Acromegaly is a rare, intractable endocrine disease. We aimed to describe the patient characteristics, diagnostic delays, treatment patterns, treatment outcomes, comorbidities and treatment costs of acromegaly in China.

METHODS

This is a nationwide cross-sectional study. Patients diagnosed with and treated for acromegaly between 1996 and 2019 across China were surveyed via the Chinese Association of Patients with Acromegaly platform.

RESULTS

In total, 473 patients (58.8% females, mean age at diagnosis: 39.4±9.5 years) were included. The median disease duration was 3 years. The most common symptoms were extremity enlargement (91.8%) and facial changes (90.1%). Overall, 63.0% of patients experienced diagnostic delays within healthcare systems; 63.8% of the delays were <1 year. The most common first-line therapy was surgery with a transsphenoidal (76.1%) or transcranial approach (3.2%). Somatostatin analogues or dopamine agonists were administered in 20.5% of the patients as first-line therapies and in 41.7% as adjuvant therapies. Radiotherapy was performed in 32.1% of patients, 99.3% of whom received radiotherapy as an adjuvant therapy. After a median 5-year follow-up, 46.2% achieved biochemical control. Comorbidities were reported in 88.2% of the patients at follow-up; memory deterioration and thyroid nodules were the most common.
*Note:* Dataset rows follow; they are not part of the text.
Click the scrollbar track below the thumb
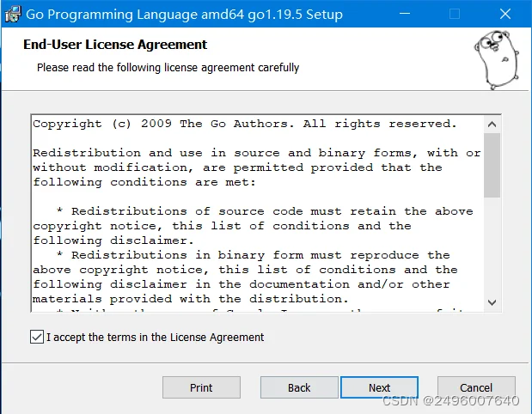The height and width of the screenshot is (414, 532). 492,246
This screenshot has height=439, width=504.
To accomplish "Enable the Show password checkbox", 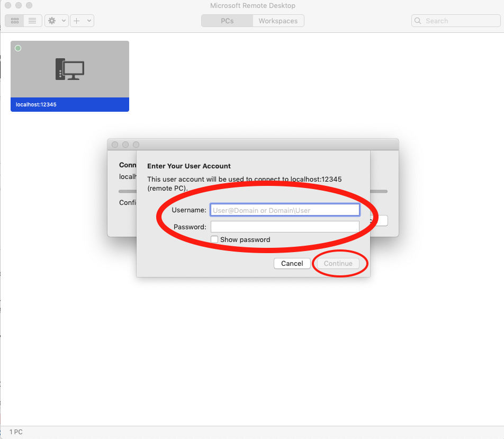I will tap(214, 240).
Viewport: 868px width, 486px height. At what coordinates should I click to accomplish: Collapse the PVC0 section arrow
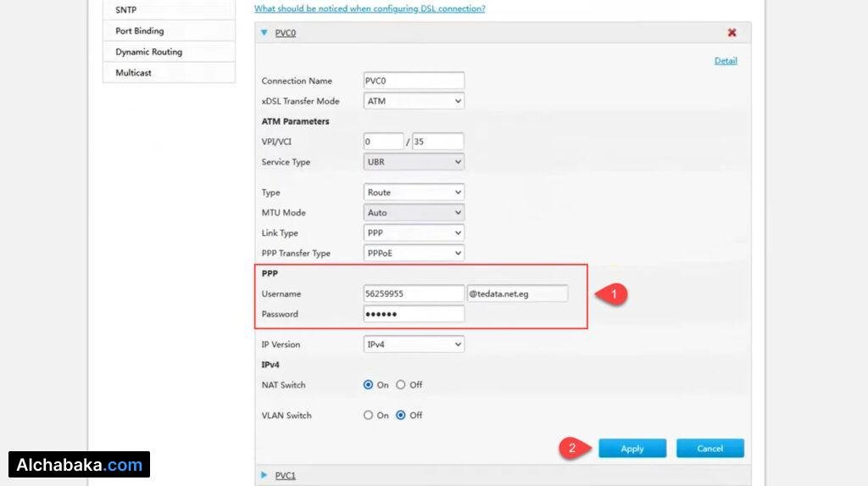point(264,33)
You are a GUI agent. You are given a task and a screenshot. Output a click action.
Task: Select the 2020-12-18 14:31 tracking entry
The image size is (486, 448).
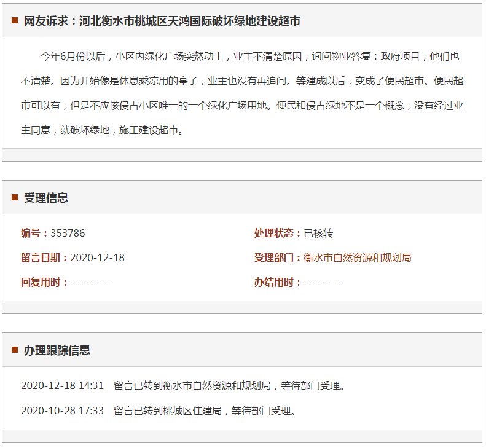pyautogui.click(x=62, y=386)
Controlled patients had greater improvements in symptoms and comorbidities during follow-up than uncontrolled patients. The annual per-capita cost-of-treatment was $11013 in 2018, with medical treatments being the largest contributor (67%). Medical insurance covered 47.2% of all treatment costs.

CONCLUSION

This study provides the first comprehensive description of real-world acromegaly data in China, serving as a basis for future population-based studies.